**EXERCISE**
Reproduce each of the entries below verbatim, leaving out the pictures.

(Screenshot and document pointing data)
+ + +

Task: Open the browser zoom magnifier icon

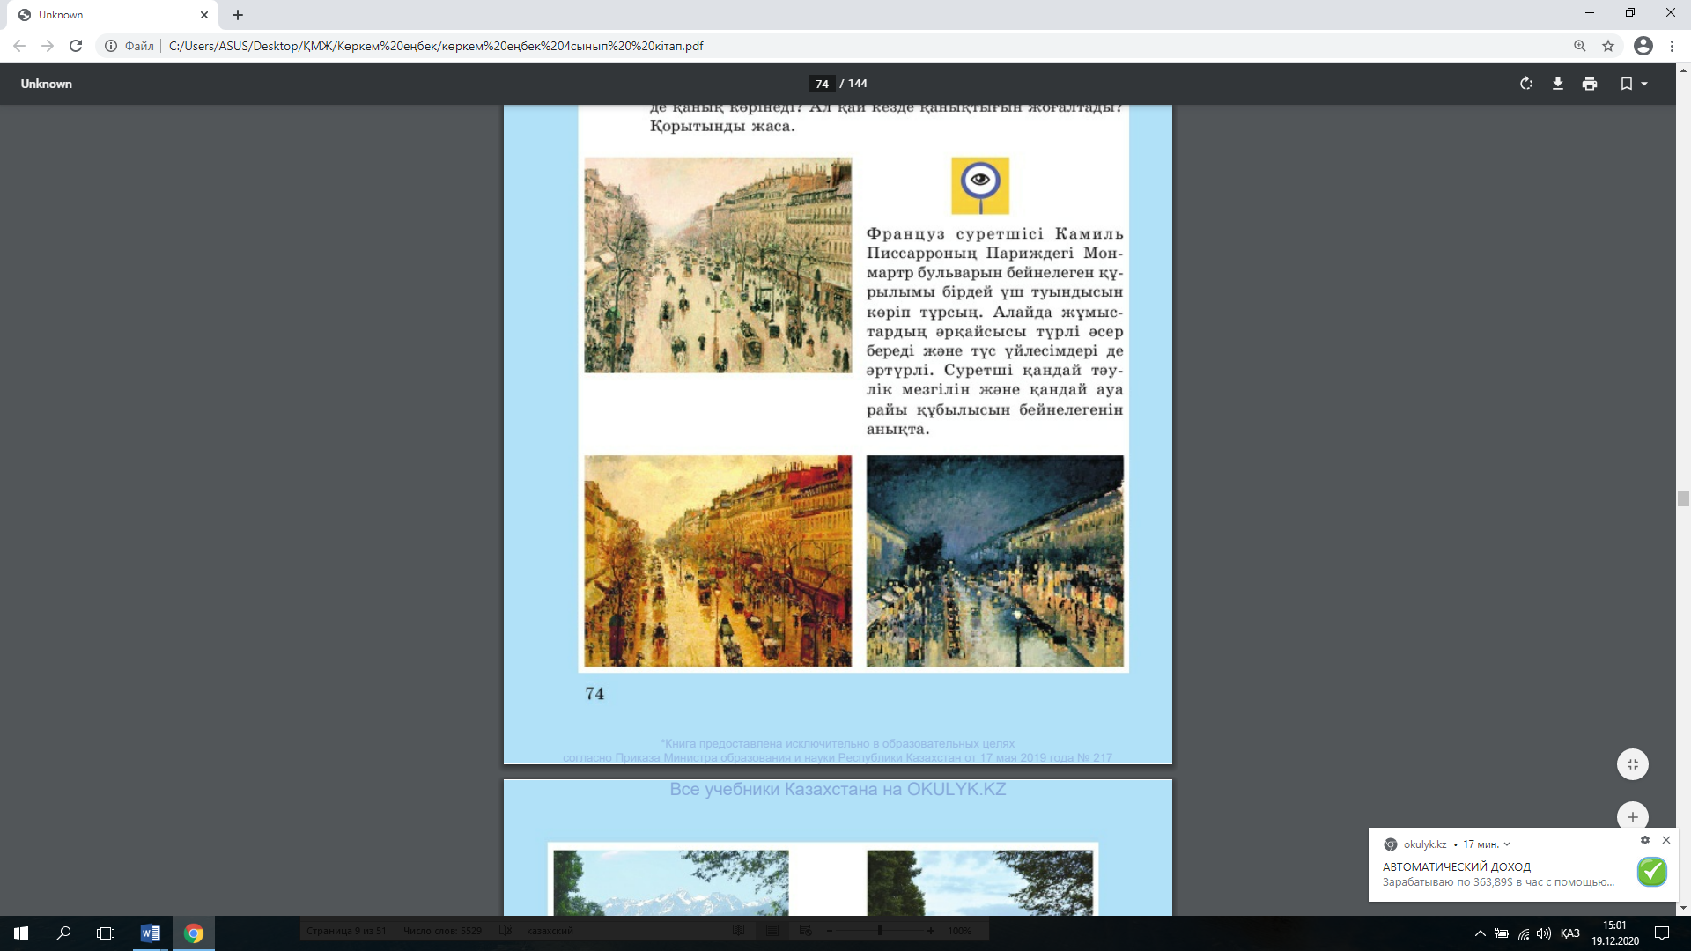Action: click(x=1579, y=46)
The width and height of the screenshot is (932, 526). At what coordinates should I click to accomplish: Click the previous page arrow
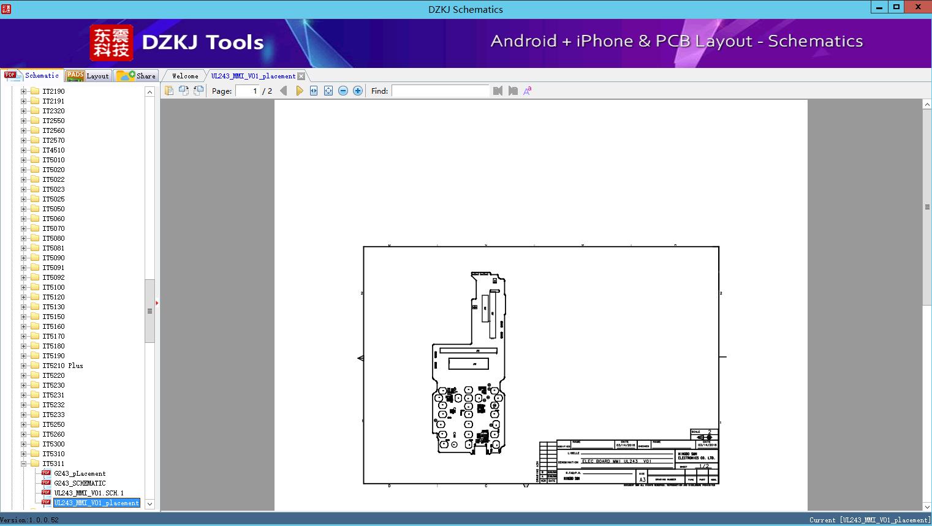tap(283, 91)
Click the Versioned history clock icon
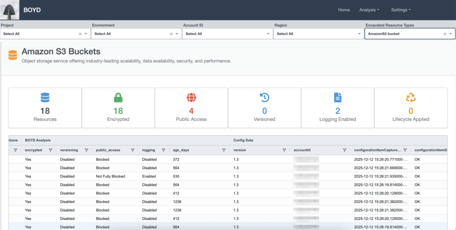 [x=265, y=97]
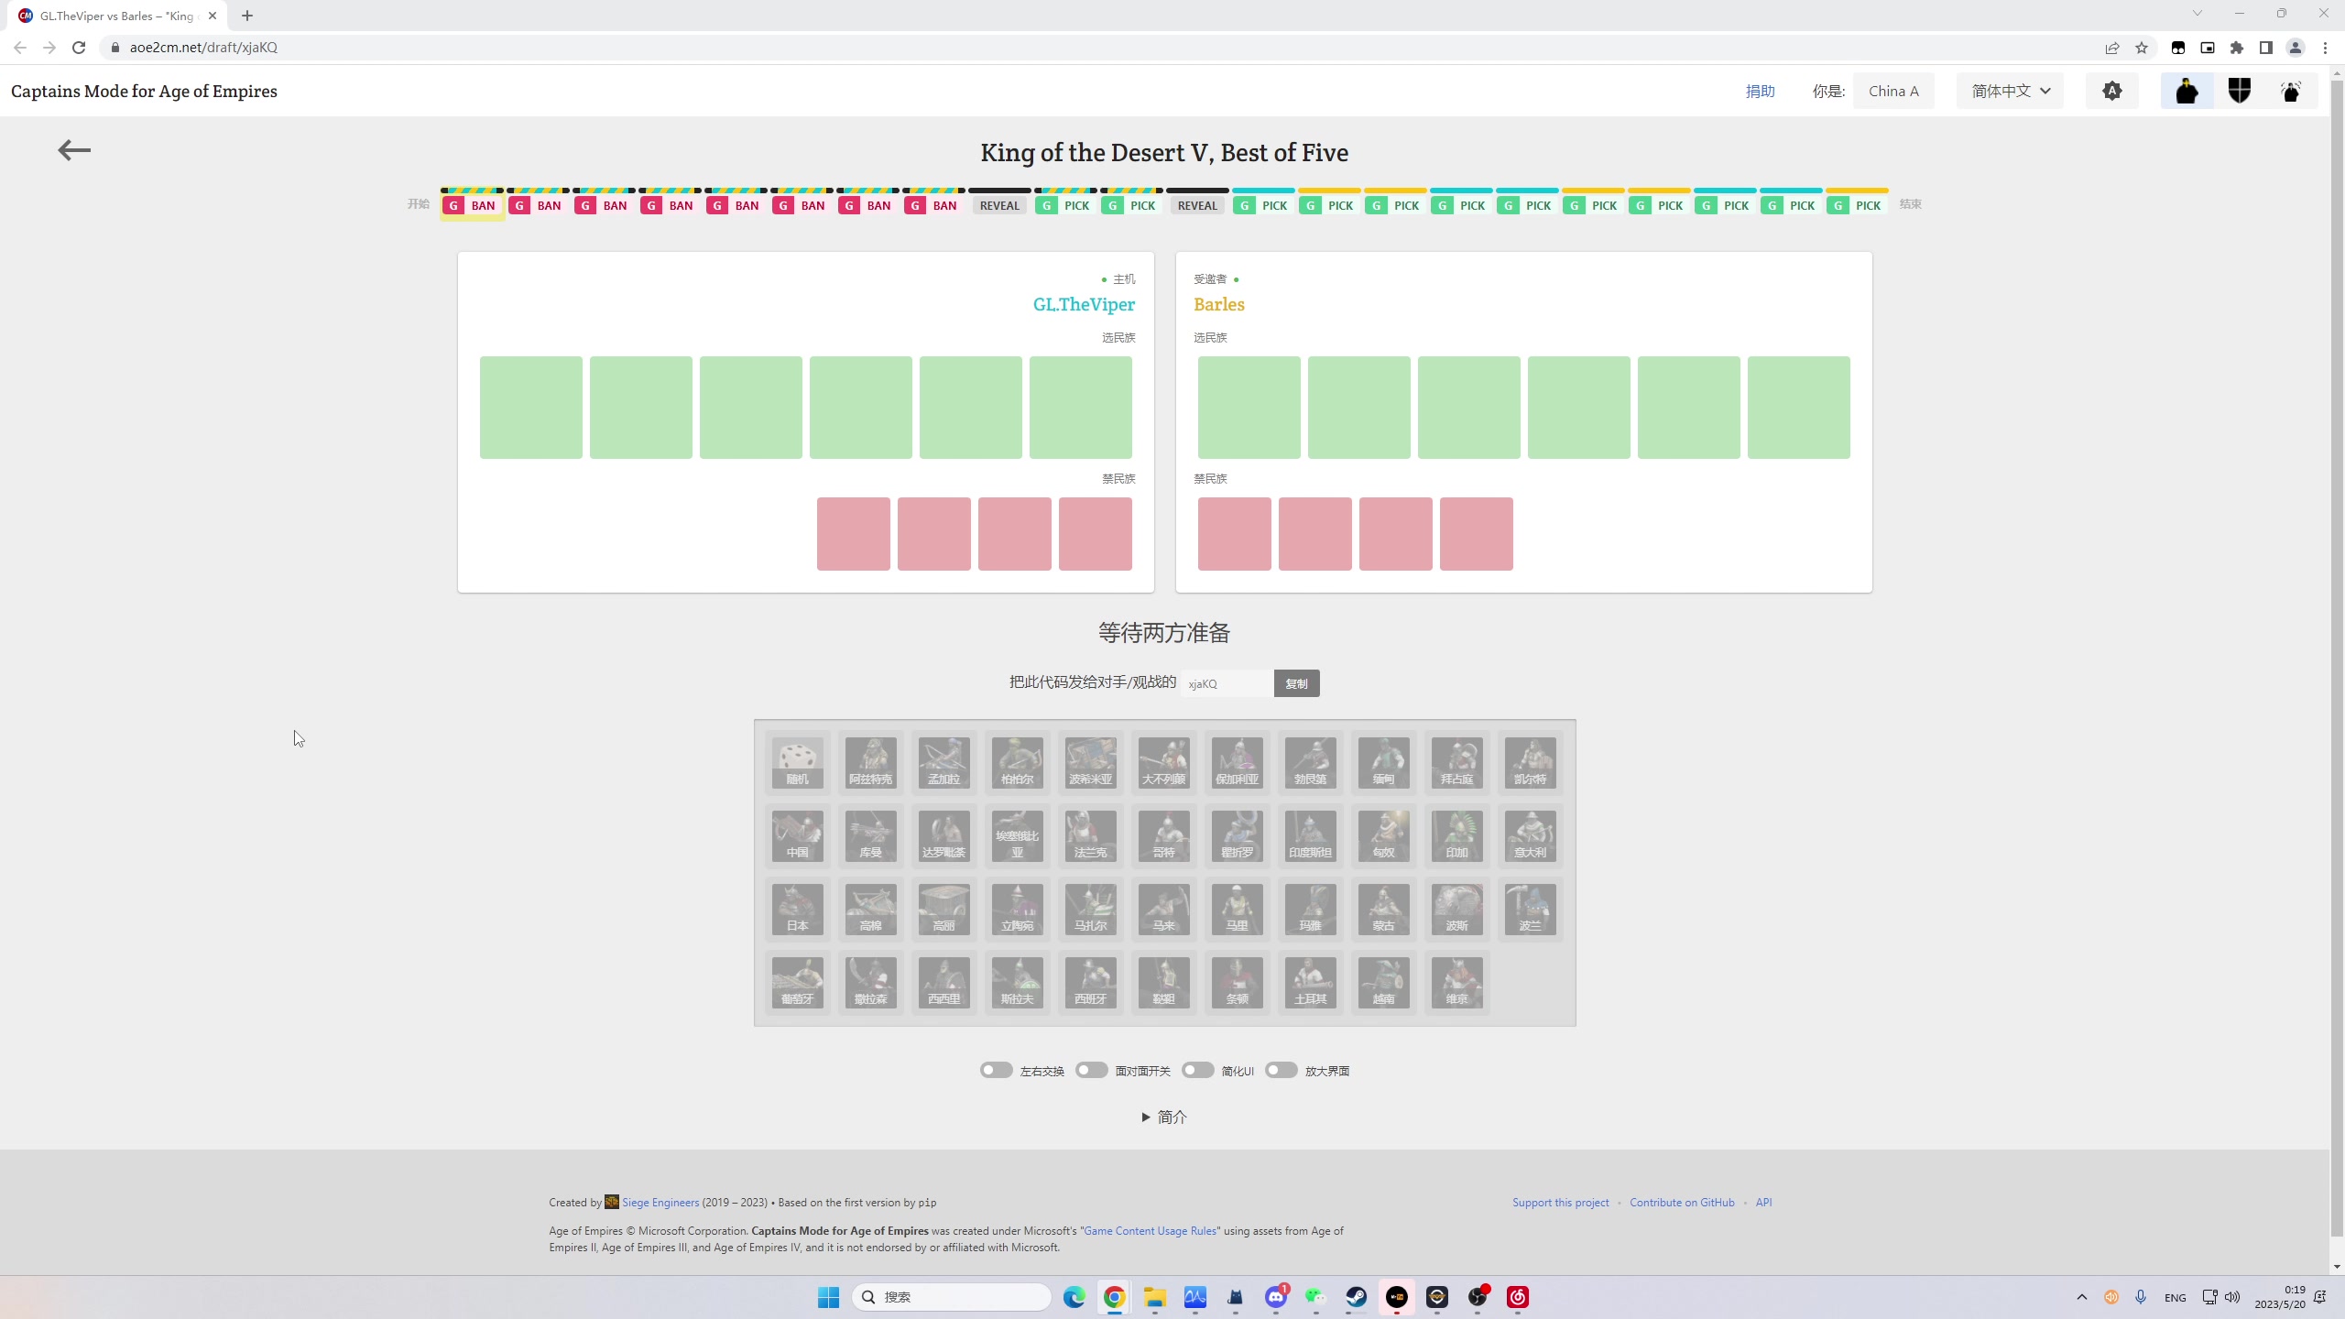Viewport: 2345px width, 1319px height.
Task: Select the shield emblem icon mode
Action: (x=2239, y=91)
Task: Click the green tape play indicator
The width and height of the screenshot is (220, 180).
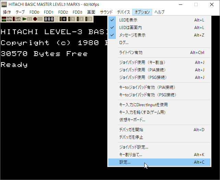Action: [25, 19]
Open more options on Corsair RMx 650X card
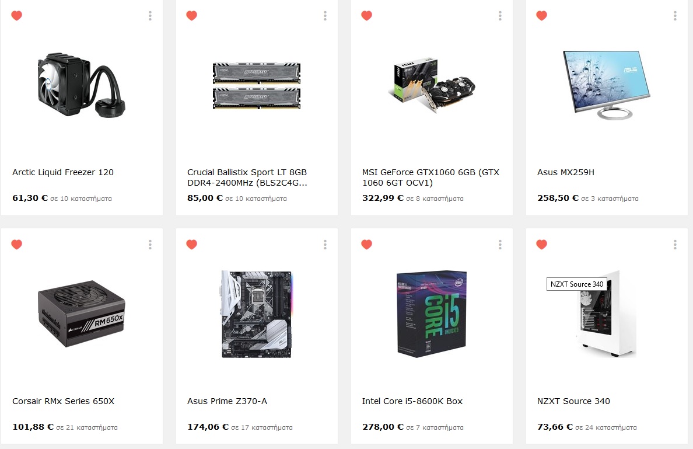693x449 pixels. pos(151,245)
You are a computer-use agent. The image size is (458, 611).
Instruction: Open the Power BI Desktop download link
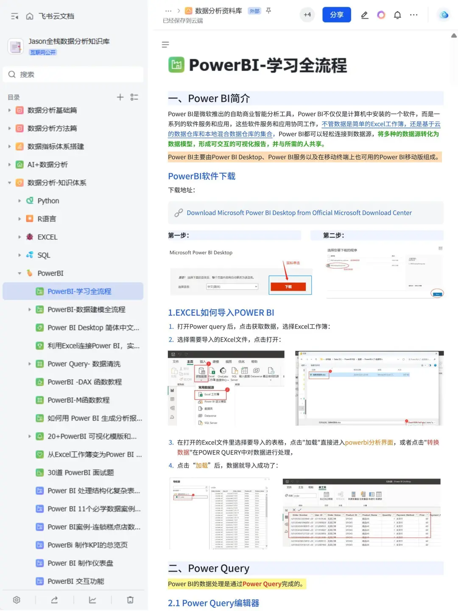299,213
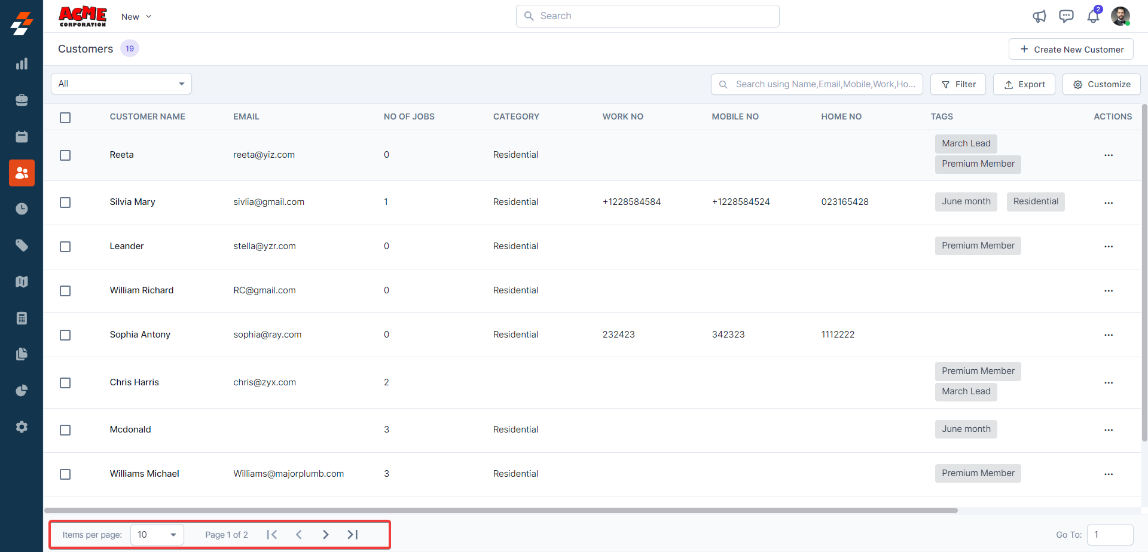Open the settings gear in sidebar
The image size is (1148, 552).
tap(22, 427)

+ + +

**SOLVED PROBLEM**
Task: Open the browser zoom magnifier icon

Action: click(x=1579, y=46)
The width and height of the screenshot is (932, 526). At what coordinates should I click to accomplish: Click the previous page arrow
tap(283, 91)
Click the Versioned history clock icon
 [x=265, y=97]
Viewport: 2345px width, 1319px height.
Task: Select the shield emblem icon mode
Action: (x=2239, y=91)
Task: Click the green tape play indicator
The width and height of the screenshot is (220, 180).
Action: [25, 19]
Open more options on Corsair RMx 650X card
693x449 pixels. pos(151,245)
You are a computer-use agent. The image size is (458, 611).
Instruction: Open the Power BI Desktop download link
299,213
Open the settings gear in sidebar
The image size is (1148, 552).
tap(22, 427)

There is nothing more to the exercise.